。・*・。。*・Cherry Blossom Ⅱ・*・。。*・。
「待って」
あたしは再び降りてこようとする戒の唇から逃れるように、首をよじった。
戒は不服そうにちょっと眉間に皺を寄せたけど、すぐに考え直したのかあたしの首元に顔を埋める。
柔らかそうな髪が首筋をくすぐる。
「いい香り。桜の香りや」
桜に香りなんてねぇよ。
って冷静に考えてる場合じゃない!
う、腕がびくりともしない。
凄い力。
脚の動きも…封じ込められてる。
こんなの―――
「待てって言ってんだろっ!!!このやるぉおお!!」
あたしは唯一自由になる頭を勢いよく振り上げると、戒の顎に頭突きを食らわせた。
ゴッ!と鈍い音がして、
「っで!」
怯んだ戒が後ろにのけぞり、そのお陰で自由になった膝をこいつの腹に一発お見舞いしてやった。

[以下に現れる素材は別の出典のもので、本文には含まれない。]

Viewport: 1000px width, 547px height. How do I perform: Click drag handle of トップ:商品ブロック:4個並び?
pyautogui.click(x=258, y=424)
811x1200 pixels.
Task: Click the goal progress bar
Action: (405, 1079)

「ぃでっ!!!」と戒がうめき声を上げ、その場に引っくり返る。
ドタン!と派手な音がして、あたしは倒れたままの戒のパジャマの襟首を掴んだ。
そのまま掴み上げると、
「てめぇやってること強姦じゃねぇか!ぶっ殺されてぇのか!!」
と思わず怒鳴ってしまった。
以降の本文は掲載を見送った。